Perry has frequently claimed credit
for "The Texas Miracle," citing low taxes and little regulation that he says helped the state maintain its relative economic strength during the recession.
"The answers for the country are going to be found in these state capitals, not in Washington, D.C," Perry said in an interview with The Dallas Morning News.
Perry said that most Americans are tired of Washington infighting all around and, while polls show most people blame the GOP for last month's government shutdown, it hurt Democrats as much as Republicans.
"It’s a 'pox on both their houses,' is what Americans think, because Washington is dysfunctional," Perry told the newspaper.

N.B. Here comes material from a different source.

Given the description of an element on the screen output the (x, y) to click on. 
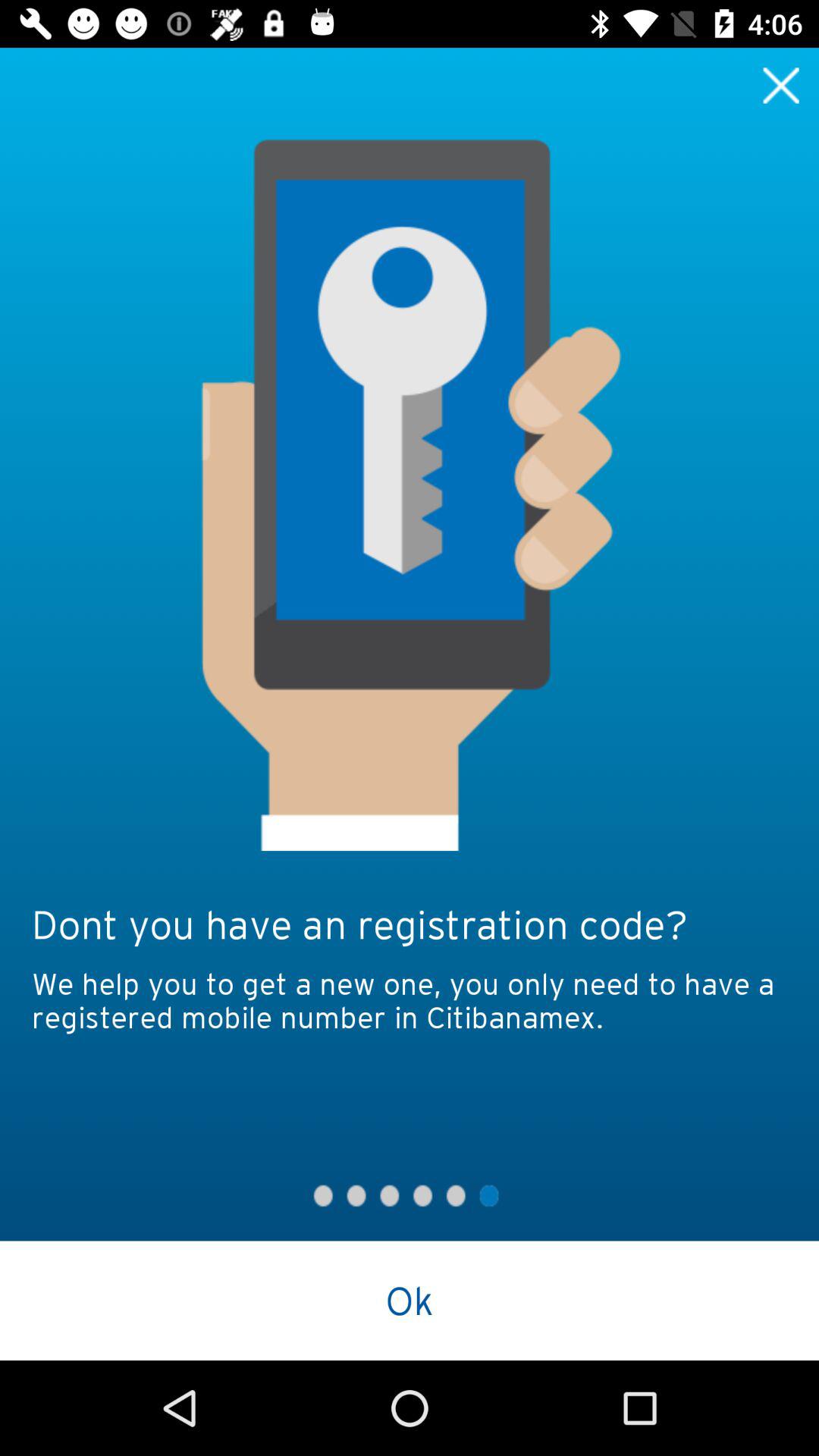
scroll until ok (409, 1300)
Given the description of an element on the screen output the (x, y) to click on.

He also drew a sharp contrast between himself and Cruz. Asked about the senator's role in the government shutdown, Perry responded, "Everybody gets to go out and do their thing. That's his thing. My thing is governing."
Cruz is also likely to draw a sharp distinction between himself and Perry if they do face off in the GOP primaries a little over two years from now.
"It's not hard to conceive of what Ted Cruz's line of criticism against Perry would be: 'This is somebody who is the past, a member of the establishment. I'm the future,' "Jim Henson, an Austin-based pollster and the director of the Texas Politics Project, told Politico.
If Cruz and Perry both run, they would be competing head on for Texas donors and big name supporters as well. The initial victors could be the state's political pundits.
"It will be Christmas every day for people who do what we do," Evan Smith, editor-in-chief of The Texas Tribune, told Politico. "It will be amazing."